Kelleher explained Gold Rush will have around a four- to six-week turnaround rate. In addition, they do not have minimum order quantities, allowing bands of all sizes to publish vinyl records.

“I started looking into why there were such delays, and why vinyl couldn’t get made more quickly, and discovered that there were a lot of bottlenecks and manufacturing issues with vinyl,” Kelleher said. “(And there’s) a growing demand for vinyl, so I came up with the idea for Gold Rush Vinyl, which is fast turnaround, short-run record pressing.”

Duncan Fellows, a local indie band composed of UT alumni, released their first album on vinyl with the help of Gold Rush and said the process couldn’t have been more pain-free. The band’s drummer, Tim Hagen, said they previously could not release vinyl because there were no companies that could reasonably make the amount they needed.

“We knew printing vinyl was super expensive, so we didn’t do it at first,” Hagen said. “When Gold Rush hit us up, they gave us prices that were super cheap (with a) super fast turnaround.”

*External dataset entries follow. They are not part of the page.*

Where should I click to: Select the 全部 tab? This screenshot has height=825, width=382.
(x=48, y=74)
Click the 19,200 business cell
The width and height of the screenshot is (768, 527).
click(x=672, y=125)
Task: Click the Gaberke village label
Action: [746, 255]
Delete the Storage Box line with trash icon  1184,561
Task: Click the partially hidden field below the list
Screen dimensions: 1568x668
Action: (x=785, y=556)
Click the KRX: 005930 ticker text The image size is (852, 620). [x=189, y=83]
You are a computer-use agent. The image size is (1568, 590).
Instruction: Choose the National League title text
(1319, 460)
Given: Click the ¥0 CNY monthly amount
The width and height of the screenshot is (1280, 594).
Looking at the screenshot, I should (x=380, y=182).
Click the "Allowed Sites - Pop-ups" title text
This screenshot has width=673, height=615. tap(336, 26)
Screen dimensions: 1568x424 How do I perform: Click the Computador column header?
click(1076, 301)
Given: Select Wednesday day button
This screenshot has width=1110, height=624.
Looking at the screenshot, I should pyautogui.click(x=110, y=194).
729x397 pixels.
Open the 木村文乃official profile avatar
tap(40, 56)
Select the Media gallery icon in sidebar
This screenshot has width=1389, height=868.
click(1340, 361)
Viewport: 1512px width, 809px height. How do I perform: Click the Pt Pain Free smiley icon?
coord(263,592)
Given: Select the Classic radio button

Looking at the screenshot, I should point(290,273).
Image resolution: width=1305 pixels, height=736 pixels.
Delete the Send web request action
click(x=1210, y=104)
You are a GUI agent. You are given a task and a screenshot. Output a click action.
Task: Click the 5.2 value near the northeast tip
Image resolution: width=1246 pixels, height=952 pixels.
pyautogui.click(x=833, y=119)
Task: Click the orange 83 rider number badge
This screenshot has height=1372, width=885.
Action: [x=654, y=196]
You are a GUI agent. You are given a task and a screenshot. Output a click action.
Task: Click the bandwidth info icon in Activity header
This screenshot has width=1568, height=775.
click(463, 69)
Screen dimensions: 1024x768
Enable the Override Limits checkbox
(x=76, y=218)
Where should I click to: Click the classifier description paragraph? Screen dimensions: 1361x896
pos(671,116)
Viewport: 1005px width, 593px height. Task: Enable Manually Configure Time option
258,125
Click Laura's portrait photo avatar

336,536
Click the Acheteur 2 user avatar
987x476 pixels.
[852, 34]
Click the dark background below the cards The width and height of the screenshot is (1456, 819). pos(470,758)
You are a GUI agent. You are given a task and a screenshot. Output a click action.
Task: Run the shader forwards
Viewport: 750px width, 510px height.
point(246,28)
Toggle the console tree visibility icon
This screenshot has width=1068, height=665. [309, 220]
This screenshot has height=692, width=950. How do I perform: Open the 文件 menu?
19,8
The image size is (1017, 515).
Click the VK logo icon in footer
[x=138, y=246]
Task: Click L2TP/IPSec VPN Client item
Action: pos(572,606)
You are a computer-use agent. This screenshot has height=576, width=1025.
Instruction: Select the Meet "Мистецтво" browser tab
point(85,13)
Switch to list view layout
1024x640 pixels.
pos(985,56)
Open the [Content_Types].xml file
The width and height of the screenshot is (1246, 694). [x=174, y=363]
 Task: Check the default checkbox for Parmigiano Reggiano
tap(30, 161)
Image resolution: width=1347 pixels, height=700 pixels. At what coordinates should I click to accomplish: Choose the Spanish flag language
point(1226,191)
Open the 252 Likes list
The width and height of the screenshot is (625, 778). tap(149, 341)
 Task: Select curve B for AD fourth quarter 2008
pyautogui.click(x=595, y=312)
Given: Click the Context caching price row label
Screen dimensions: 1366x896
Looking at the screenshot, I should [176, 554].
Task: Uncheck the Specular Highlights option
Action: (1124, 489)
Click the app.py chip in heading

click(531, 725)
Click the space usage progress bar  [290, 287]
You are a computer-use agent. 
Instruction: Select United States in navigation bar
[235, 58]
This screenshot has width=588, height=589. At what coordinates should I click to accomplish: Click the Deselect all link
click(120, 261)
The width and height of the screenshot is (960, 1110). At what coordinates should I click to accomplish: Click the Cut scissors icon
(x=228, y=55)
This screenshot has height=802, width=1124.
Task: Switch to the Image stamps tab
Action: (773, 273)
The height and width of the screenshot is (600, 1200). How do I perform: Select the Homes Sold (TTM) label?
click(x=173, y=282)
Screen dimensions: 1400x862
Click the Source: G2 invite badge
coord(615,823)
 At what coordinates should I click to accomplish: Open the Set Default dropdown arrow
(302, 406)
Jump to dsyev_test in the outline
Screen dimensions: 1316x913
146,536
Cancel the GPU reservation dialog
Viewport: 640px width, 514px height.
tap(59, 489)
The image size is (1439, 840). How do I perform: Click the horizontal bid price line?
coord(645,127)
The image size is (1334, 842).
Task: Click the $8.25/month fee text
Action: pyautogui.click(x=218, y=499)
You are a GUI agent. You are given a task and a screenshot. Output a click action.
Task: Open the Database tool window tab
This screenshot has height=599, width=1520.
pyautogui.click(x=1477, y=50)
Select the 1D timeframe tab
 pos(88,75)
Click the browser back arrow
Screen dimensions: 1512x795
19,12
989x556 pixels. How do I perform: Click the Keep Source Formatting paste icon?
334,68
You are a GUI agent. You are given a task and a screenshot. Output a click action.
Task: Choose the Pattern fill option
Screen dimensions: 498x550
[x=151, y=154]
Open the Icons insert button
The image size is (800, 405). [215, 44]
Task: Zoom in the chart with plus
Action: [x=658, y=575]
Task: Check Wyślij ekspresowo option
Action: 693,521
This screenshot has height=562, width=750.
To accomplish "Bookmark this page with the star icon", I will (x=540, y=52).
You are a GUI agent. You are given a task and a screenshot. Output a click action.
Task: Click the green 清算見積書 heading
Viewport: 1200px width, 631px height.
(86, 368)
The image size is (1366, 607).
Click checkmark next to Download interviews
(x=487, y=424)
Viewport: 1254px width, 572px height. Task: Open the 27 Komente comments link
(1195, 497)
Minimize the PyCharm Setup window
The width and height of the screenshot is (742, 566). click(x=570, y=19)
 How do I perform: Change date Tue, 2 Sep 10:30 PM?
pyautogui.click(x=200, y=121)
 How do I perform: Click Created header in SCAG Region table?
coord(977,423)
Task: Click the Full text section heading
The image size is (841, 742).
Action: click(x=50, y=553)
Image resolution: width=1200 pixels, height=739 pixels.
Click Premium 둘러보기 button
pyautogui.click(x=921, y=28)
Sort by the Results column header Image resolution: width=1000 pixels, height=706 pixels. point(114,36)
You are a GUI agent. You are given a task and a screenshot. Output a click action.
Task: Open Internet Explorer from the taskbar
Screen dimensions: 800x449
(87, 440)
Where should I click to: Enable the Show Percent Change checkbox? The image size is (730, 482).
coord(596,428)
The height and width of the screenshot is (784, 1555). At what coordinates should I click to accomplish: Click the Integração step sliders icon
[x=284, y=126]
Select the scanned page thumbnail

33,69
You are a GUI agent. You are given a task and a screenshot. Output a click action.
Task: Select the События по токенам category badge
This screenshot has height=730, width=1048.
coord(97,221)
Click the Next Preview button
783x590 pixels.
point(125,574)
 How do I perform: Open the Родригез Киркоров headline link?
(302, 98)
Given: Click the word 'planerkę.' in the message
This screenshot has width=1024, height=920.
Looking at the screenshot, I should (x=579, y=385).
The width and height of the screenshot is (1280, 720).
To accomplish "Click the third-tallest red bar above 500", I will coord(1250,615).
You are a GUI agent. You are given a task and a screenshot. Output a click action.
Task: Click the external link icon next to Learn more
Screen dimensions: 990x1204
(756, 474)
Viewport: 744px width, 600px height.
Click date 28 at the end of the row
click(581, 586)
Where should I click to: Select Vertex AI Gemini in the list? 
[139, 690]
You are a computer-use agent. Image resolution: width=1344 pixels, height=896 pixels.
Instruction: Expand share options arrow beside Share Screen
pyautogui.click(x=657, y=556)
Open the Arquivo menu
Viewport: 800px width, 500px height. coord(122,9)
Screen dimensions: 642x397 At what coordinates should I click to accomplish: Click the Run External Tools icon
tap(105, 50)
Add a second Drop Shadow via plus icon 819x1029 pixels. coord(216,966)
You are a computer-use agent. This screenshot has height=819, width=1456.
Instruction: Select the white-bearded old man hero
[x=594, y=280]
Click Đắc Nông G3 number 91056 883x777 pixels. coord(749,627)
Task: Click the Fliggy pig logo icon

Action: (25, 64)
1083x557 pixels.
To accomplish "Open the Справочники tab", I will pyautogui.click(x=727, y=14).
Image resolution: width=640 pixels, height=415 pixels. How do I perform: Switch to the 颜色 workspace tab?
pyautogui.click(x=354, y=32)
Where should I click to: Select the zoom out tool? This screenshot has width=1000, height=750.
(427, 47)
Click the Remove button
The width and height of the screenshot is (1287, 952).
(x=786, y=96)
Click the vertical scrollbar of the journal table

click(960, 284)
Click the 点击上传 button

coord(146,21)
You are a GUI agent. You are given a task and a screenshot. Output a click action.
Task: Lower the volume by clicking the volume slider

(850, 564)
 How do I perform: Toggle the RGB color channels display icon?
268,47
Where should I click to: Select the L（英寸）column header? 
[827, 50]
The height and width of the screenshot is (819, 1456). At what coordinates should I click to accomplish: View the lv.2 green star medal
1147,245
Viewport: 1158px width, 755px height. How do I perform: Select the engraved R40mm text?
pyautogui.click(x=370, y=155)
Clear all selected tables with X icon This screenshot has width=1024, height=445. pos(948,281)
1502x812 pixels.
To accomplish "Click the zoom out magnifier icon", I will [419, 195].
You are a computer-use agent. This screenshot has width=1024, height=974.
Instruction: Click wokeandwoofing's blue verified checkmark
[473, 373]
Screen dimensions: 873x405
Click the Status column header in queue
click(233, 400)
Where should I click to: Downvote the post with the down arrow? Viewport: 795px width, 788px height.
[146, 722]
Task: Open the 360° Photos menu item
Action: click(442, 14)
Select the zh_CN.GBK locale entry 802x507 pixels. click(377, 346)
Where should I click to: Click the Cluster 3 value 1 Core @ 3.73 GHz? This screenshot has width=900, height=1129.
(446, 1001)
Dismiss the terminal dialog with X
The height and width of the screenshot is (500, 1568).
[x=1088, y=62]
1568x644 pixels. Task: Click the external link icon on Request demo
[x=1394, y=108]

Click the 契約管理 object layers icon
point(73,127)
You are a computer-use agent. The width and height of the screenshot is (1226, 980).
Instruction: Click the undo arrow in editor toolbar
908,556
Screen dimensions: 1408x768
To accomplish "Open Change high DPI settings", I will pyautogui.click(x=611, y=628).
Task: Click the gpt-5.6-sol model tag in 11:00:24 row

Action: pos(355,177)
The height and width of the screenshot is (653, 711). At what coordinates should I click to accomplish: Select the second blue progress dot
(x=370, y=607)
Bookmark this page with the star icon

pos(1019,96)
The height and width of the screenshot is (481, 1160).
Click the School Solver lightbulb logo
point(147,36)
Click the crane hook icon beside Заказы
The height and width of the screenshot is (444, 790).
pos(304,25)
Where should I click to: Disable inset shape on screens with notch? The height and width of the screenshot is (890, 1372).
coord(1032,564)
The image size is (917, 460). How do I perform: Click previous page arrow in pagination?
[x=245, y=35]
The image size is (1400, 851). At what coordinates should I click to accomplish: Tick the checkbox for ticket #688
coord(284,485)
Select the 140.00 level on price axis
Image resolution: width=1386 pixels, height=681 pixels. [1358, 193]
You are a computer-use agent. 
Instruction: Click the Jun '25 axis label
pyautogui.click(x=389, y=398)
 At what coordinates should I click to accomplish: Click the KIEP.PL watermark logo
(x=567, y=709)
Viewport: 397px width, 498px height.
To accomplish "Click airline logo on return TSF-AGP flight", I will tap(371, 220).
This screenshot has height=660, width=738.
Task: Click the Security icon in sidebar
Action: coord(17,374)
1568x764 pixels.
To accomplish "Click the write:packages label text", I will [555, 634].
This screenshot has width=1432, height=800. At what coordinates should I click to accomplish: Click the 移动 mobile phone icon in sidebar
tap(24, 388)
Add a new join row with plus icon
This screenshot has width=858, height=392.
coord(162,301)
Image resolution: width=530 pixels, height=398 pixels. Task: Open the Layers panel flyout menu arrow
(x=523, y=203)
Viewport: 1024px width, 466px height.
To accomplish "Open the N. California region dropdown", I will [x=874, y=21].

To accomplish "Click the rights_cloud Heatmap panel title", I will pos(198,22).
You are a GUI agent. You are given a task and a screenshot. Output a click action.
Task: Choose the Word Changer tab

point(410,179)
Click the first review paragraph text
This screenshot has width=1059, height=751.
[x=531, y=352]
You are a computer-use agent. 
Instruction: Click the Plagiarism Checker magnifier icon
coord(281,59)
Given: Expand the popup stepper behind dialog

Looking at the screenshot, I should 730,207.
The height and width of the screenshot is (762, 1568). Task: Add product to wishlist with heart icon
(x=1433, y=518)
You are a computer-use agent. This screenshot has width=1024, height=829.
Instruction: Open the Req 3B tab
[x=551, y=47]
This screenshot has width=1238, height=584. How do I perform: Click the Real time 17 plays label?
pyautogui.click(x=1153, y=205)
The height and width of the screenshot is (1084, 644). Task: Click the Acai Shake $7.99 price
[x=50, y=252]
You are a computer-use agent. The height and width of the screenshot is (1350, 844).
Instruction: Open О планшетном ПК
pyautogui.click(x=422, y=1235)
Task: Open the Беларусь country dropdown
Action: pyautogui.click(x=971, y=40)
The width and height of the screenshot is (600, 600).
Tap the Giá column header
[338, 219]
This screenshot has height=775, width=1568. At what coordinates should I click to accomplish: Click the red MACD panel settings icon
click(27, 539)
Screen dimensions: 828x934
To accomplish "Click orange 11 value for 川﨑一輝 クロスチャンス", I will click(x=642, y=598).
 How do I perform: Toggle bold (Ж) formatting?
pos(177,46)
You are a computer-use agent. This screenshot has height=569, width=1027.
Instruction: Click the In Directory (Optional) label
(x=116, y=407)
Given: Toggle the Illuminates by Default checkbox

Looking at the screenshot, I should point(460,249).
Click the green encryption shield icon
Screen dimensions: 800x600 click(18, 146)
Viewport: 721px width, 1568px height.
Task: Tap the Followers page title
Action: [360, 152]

The vinyl manufacturing process has remained relatively unchanged since its inception decades ago, albeit with the use of more accurate modern machinery. Production manager Dave Mendoza, who oversees the entire manufacturing process, said that the production at Gold Rush is the best he has seen in the six years that he has worked in record pressing.

Mendoza explained that Gold Rush uses lean production techniques to minimize waste and be more efficient in order to accelerate the process.

“We are a lean manufacturing company, which means that (when) clients want a record, everything is very streamlined, very fast,” Mendoza said. “(Gold Rush has the) best infrastructure I’ve ever seen in a pressing plant.”

Gold Rush caters to a variety of artists, ranging from bar bands to top-level pop stars. Kelleher said that while they have received some orders because an artist needs inventory quickly and can’t get another plant to do the job, they also work with smaller and local bands.

“We work with smaller bands that haven’t been able to get vinyl produced efficiently or cost-effectively in the past just because of the way that the vinyl industry has always been structured, which is to prioritize bigger orders, to set minimums that don’t make a lot of sense for developing artists,” Kelleher said.

Jack Malonis, Duncan Fellows’ keyboard player and vocalist, said that as a band that primarily spreads via Spotify, being able to expand into vinyl has been a rewarding risk that was possible because Gold Rush allowed them to produce 200 copies. This allowed them to test their sales before making a large quantity of vinyl.

“(Gold Rush) made something possible for us that we didn’t think was possible until the next record,” Hagen said. “There’s something (special) about having a physical copy of your music as an artist and a listener.”